Morristown Lin Mer, Inc. v. Lotspeich Pub. Co., C.A.Tenn. (1956), 42 Tenn.App. 92, 106, 298 S.W.2d 788, certiorari denied (1956); see and cf. also Coupe v. Royer (1895), 155 U.S. 565, 583, 15 S. Ct. 199, 206, 39 L. Ed. 263, 270 (headnote 6), (for infringement of a patent). Accordingly, this Court fixes the amount of nominal damages on the counterclaim at $1. "* * * One dollar is the amount usually adjudged where only nominal damages are allowed. * * *" 22 Am.Jur. (2d) 22, Damages, § 6.
It is the resulting decision of this Court that the plaintiff-by-counterclaim Peachtree Cypress Investment Company, Inc. recover of the defendant-by-counterclaim George Q. Milwee, Jr. the sum of $1. Rule 58(1), supra.
On Motion For New Trial
The plaintiff Mr. John B. Milwee moved timely for a new trial herein, or, alternatively, for the Court to alter or amend its findings, conclusions and judgment herein. Rules 52(b), 59(a), (b), (e), Federal Rules of Civil Procedure. The motion lacks merit in each such alternative and hereby is
"* * * A party who failed to prove his strongest case is not entitled to a second opportunity by moving to amend a finding of fact and a conclusion of law. * * *" 9 Wright & Miller, Federal Practice and Procedure: Civil 722, § 2582. Motions *290 made under the aforecited rules are not intended to be utilized to relitigate old matters nor to allow a party to present his case under a new theory; these motions are designed to correct manifest errors of fact or law or as vehicles to present newly discovered evidence. Evans, Inc. v. Tiffany & Co., D.C.Del. (1976), 416 F. Supp. 224, 244. A motion for a new trial in a nonjury case should be based upon manifest error of law or mistake of fact, and a judgment should not be set aside except for substantial reasons. 11 Wright & Miller, supra, at 37, § 2804.

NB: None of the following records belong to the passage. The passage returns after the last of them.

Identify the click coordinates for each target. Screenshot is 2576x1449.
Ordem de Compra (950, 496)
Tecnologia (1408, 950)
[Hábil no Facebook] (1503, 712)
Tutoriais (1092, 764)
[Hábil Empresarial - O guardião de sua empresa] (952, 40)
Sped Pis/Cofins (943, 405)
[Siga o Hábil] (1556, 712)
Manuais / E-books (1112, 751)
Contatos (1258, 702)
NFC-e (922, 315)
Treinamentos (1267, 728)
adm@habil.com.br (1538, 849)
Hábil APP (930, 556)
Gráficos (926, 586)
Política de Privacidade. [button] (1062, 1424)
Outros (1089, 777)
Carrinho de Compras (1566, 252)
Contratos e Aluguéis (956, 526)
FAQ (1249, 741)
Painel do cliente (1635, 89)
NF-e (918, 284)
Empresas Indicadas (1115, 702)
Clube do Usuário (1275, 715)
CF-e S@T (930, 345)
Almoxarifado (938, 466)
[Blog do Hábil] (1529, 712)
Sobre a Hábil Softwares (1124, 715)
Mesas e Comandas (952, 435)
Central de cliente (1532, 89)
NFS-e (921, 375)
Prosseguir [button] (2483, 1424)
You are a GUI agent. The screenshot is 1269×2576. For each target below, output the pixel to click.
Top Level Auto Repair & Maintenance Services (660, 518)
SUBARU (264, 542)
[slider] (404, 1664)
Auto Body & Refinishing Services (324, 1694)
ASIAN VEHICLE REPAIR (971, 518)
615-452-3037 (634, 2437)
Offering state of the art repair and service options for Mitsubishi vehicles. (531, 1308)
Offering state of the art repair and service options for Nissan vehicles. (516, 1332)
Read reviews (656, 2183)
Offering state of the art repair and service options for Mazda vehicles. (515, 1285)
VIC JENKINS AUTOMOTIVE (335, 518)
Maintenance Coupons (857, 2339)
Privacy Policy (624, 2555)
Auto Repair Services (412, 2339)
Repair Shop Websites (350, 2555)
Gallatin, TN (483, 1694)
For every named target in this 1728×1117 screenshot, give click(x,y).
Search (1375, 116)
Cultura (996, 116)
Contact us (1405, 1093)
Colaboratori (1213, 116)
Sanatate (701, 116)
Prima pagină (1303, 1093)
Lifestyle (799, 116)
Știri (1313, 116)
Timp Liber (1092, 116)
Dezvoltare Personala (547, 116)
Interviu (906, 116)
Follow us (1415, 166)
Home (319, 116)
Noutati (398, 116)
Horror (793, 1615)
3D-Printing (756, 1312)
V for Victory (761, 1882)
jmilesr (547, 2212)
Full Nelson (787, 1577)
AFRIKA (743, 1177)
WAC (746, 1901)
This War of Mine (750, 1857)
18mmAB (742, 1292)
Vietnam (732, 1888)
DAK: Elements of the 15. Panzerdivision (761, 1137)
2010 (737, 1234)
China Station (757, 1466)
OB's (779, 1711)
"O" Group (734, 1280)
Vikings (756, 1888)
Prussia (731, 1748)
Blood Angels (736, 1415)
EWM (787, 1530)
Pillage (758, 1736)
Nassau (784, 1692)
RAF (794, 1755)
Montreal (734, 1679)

This Court is not convinced that it committed a manifest error of either fact or law. Mr. Milwee was not entitled to any recovery herein except to the extent that he had a cause of action cognizable under the Tennessee law. See Becker v. Celebration, Inc., C.A. 6th (1976), 541 F.2d 156, 158. "* * * Liability cannot be based on an opinion of a litigant. * * *" Ibid., 541 F.2d at 159.NOTES
 The individual defendants undertook also to assert a counterclaim against the original plaintiff; but, obviously, Mr. Milwee, Jr. contracted only with the plaintiff-by-counterclaim Peachtree Cypress Investment Company, Inc. to defend. (See footnote 2, infra.) The counterclaim of the other plaintiffs-by-counterclaim, accordingly, hereby are DISMISSED as failing to state a claim on which relief could be granted. Rule 12(b) (6), Federal Rules of Civil Procedure.
 Thereunder, "SELLER [Mr. Milwee, Jr.] agree[d] * * * to defend against any and all claims from any original stockholder or [sic] claiming thereunder of the said Corporation [the Land Company]." The "BUYER" and only other party thereto was Peachtree Cypress Investment Company, a Georgia corporation.